### Task objective
What is needed is an exact copy of the lines from the one containing "1635x660 pixels." through the last line of the records, with no pictures.

### Record extracts
[Start of section]

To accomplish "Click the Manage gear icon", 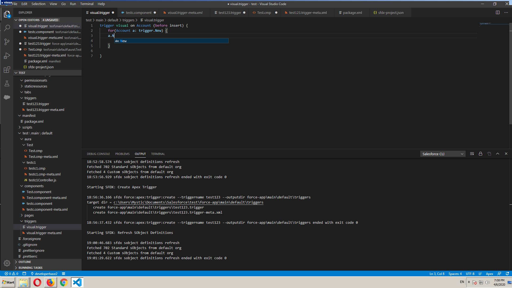I will pyautogui.click(x=7, y=263).
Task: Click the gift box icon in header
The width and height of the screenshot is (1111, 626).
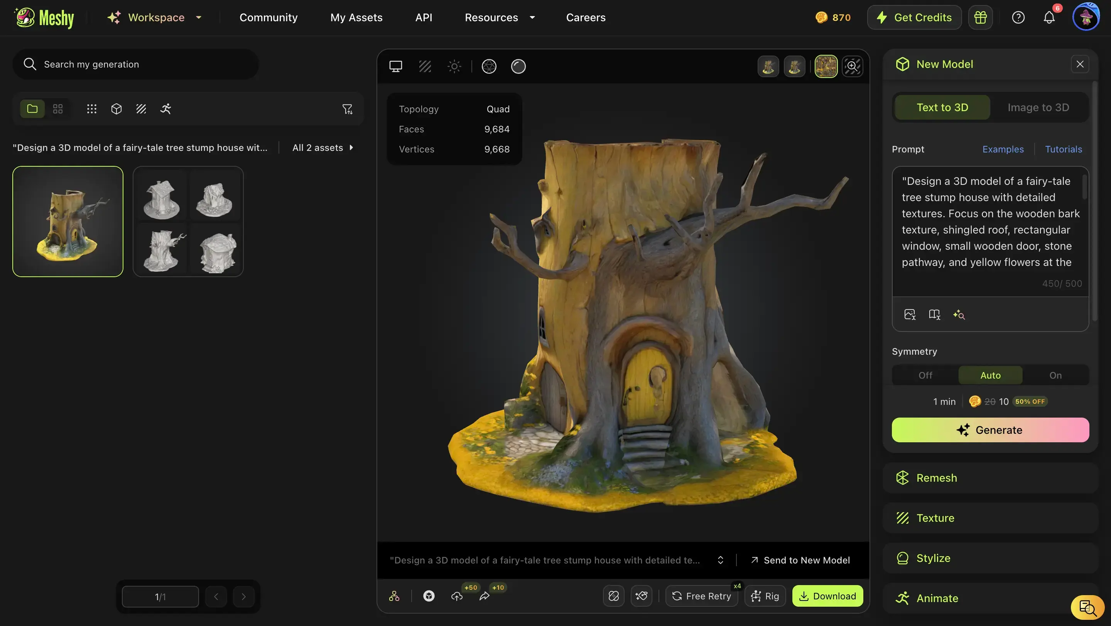Action: 980,18
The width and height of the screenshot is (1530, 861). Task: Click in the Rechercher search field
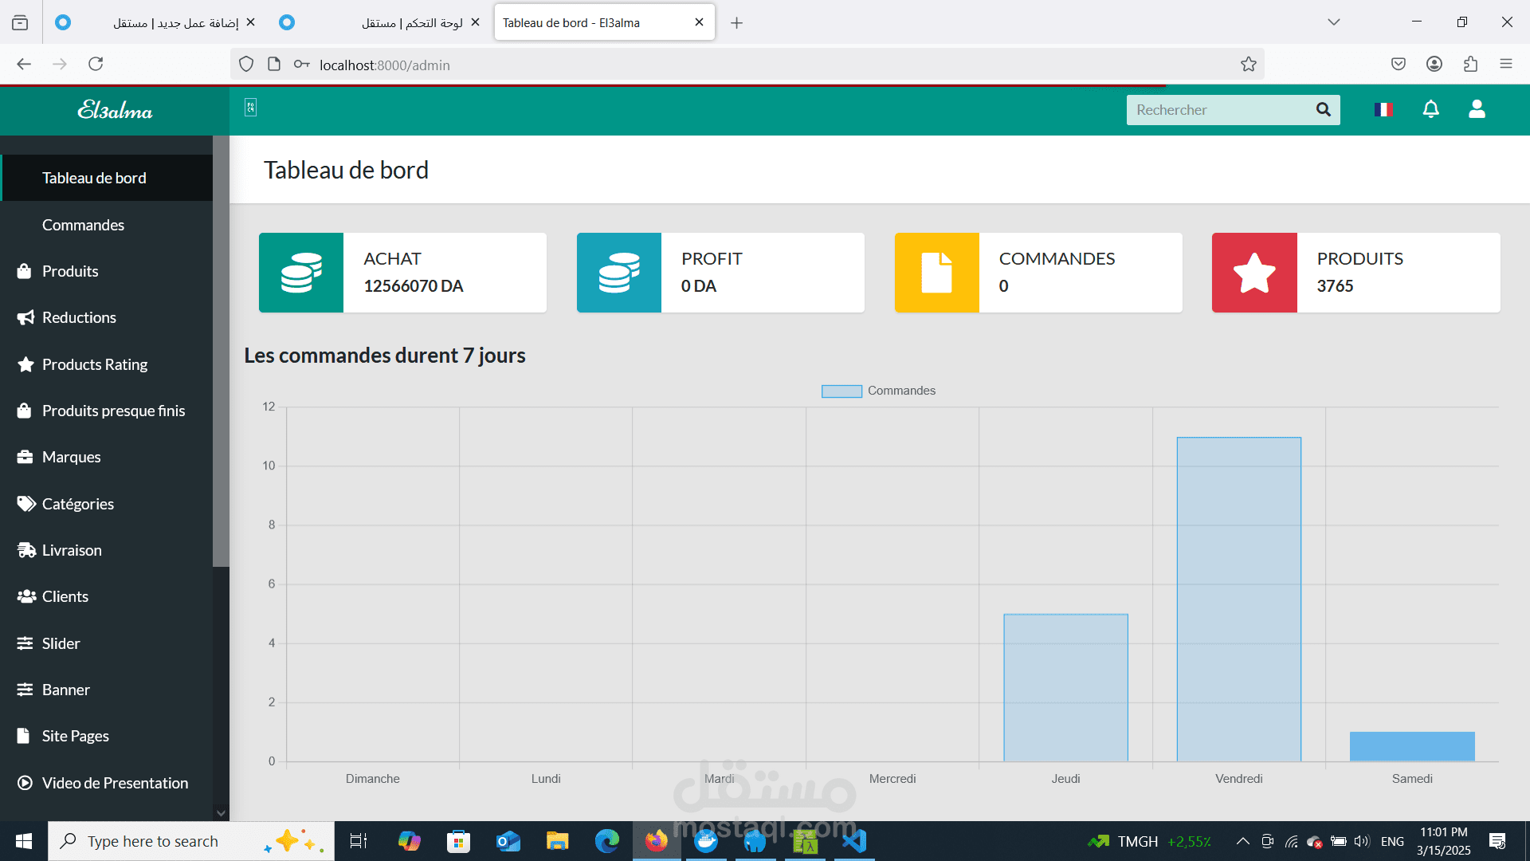[1219, 110]
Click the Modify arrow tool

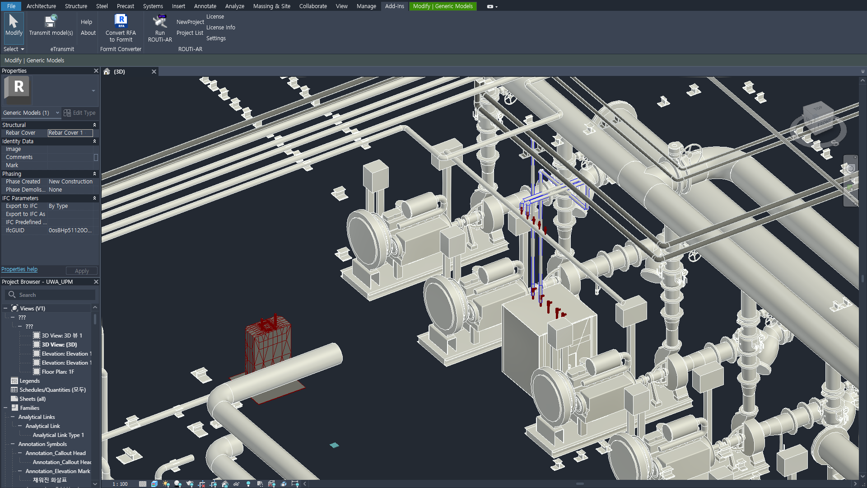(x=14, y=21)
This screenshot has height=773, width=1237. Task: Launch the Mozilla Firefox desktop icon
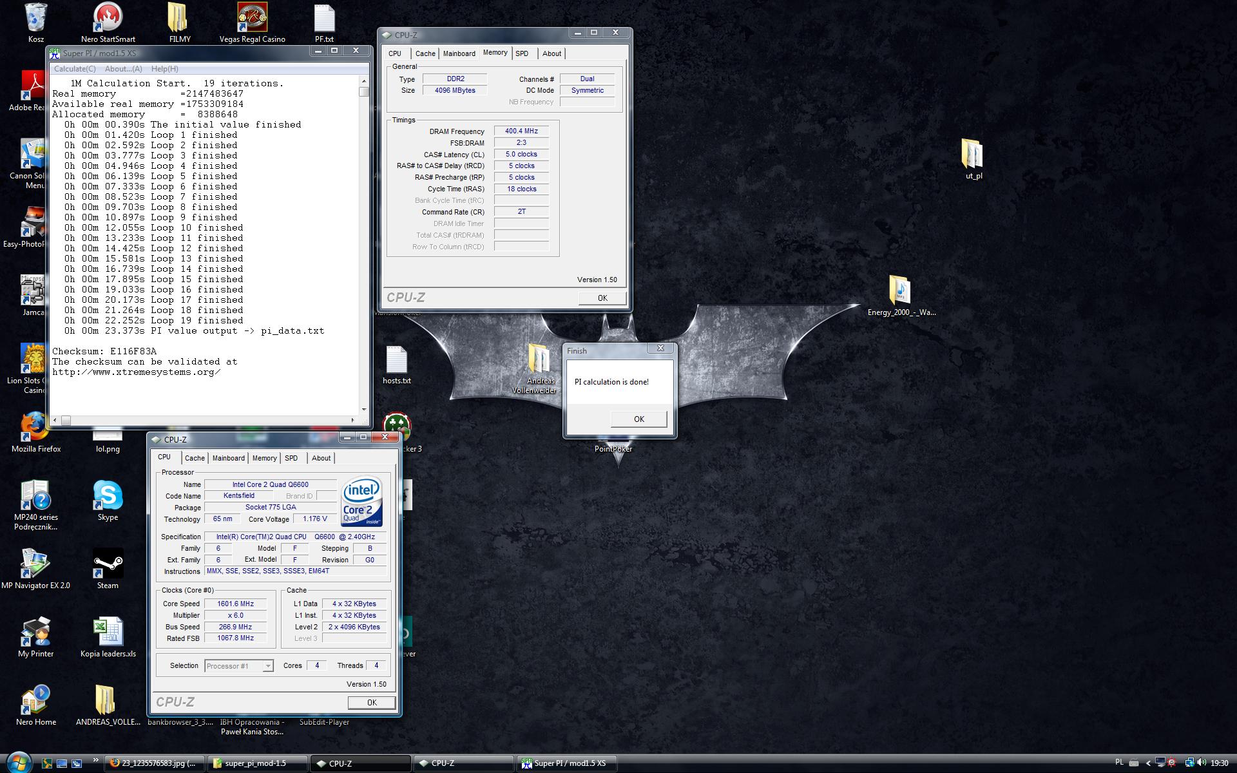(x=35, y=428)
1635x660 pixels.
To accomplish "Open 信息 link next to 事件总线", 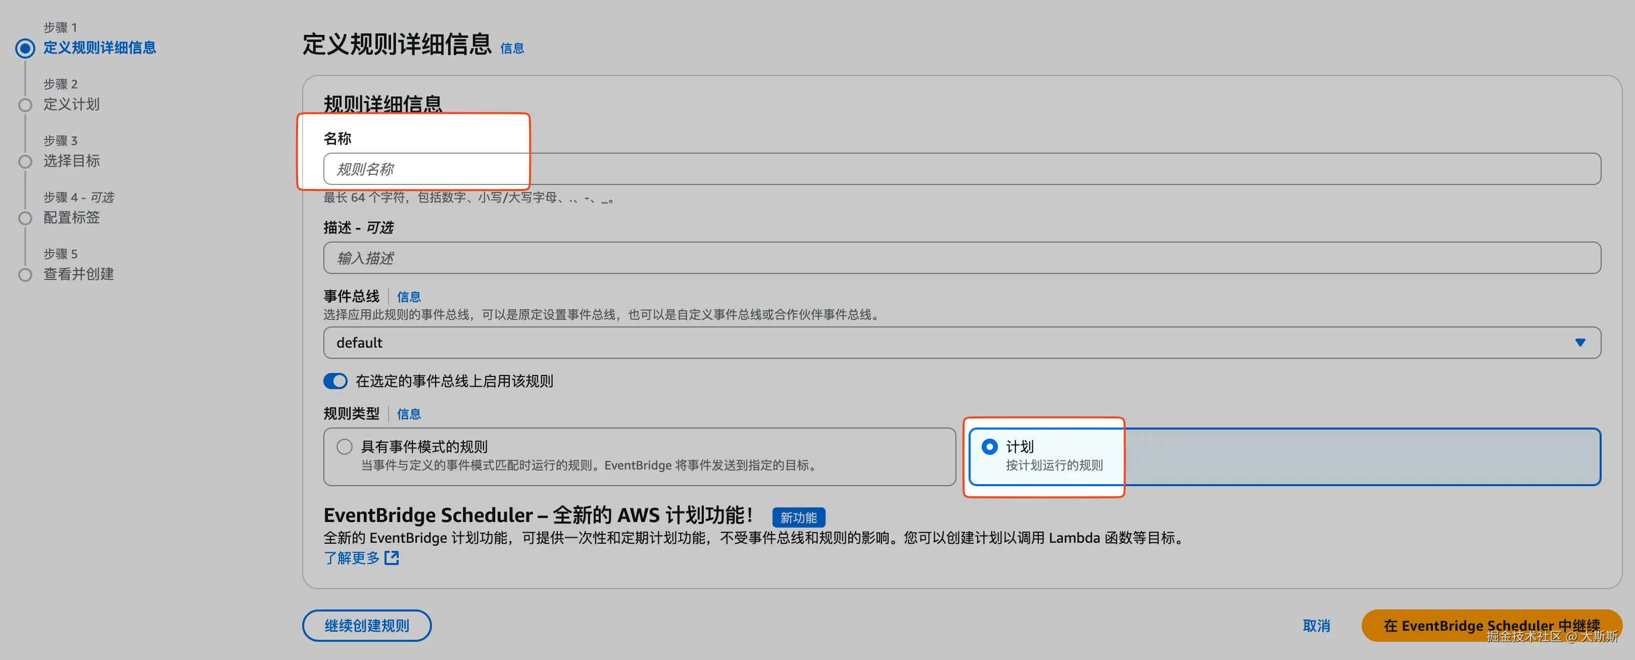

[End of section]

### Task response
1635x660 pixels.
To accomplish "Open 信息 link next to 事件总线", 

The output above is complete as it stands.